“If my bird wins I will give him thee. And if he lose, thou shalt eat him.”
So the birds fought savagely, and the cock of the man who had died killed the common cock of the yard. Then the man who had died said to his young cock:
“Thou at least hast found thy kingdom, and the females to thy body. Thy aloneness can take on splendour, polished by the lure of thy hens.”
And he left his bird there, and went on deeper into the phenomenal world, which is a vast complexity of entanglements and allurements. And he asked himself a last question:
“From what, and to what, could this infinite whirl be saved?”
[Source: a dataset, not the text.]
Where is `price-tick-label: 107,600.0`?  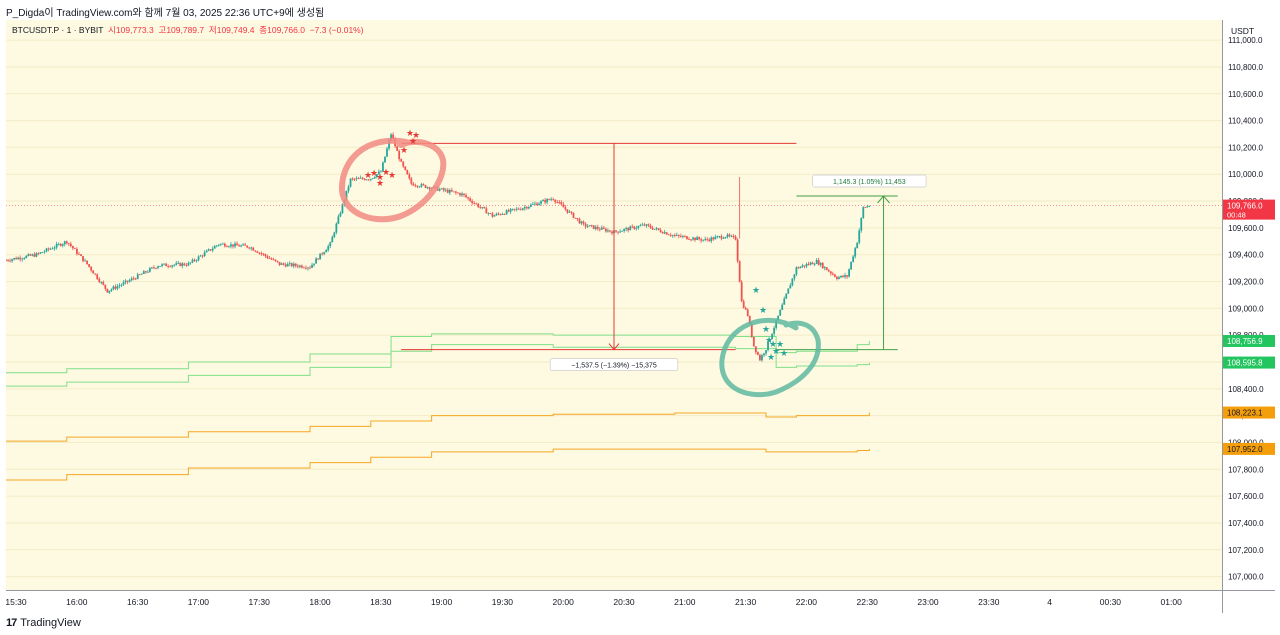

So he went his way, and was alone. But the way of the world was past belief, as he saw the strange entanglement of passions and circumstance and compulsion everywhere, but always the dread insomnia of compulsion. It was fear, the ultimate fear of death, that made men mad. So always he must move on, for if he stayed, his neighbours wound the strangling of their fear and bullying round him. There was nothing he could touch, for all, in a mad assertion of the ego, wanted to put a compulsion on him, and violate his intrinsic solitude. It was the mania of cities and societies and hosts, to lay a compulsion upon a man, upon all men. For men and women alike were mad with the egoistic fear of their own nothingness. And he thought of his own mission, how he had tried to lay the compulsion of love on all men. And the old nausea came back on him. For there was no contact without a subtle attempt to inflict a compulsion. And already he had been compelled even into death. The nausea of the old wound broke out afresh, and he looked again on the world with repulsion, dreading its mean contacts.
II
The wind came cold and strong from inland, from the invisible snows of Lebanon. But the temple, facing south and west, towards Egypt, faced the splendid sun of winter as he curved down towards the sea, the warmth and radiance flooded in between the pillars of painted wood. But the sea was invisible, because of the trees, though its dashing sounded among the hum of pines. The air was turning golden to afternoon. The woman who served Isis stood in her yellow robe, and looked up at the steep slopes coming down to the sea, where the olive trees silvered under the wind like water splashing. She was alone save for the goddess. And in the winter afternoon the light stood erect and magnificent off the invisible sea, filling the hills of the coast. She went towards the sun, through the grove of Mediterranean pine trees and evergreen oaks, in the midst of which the temple stood, on a little, tree-covered tongue of land between two bays.
It was only a very little way, and then she stood among the dry trunks of the outermost pines, on the rocks under which the sea smote and sucked, facing the open where the bright sun gloried in winter. The sea was dark, almost indigo, running away from the land, and crested with white. The hand of the wind brushed it strangely with shadow, as it brushed the olives of the slopes with silver. And there was no boat out.
The three boats were drawn high up on the steep shingle of the little bay, by the small grey tower. Along the edge of the shingle ran a high wall, inside which was a garden occupying the brief flat of the bay, then rising in terraces up the steep slope of the coast. And there, some little way up, within another wall, stood the low white villa, white and alone as the coast, overlooking the sea. But higher, much higher up, where the olives had given way to pine trees again, ran the coast road, keeping to the height to be above the gullies that came down to the bays.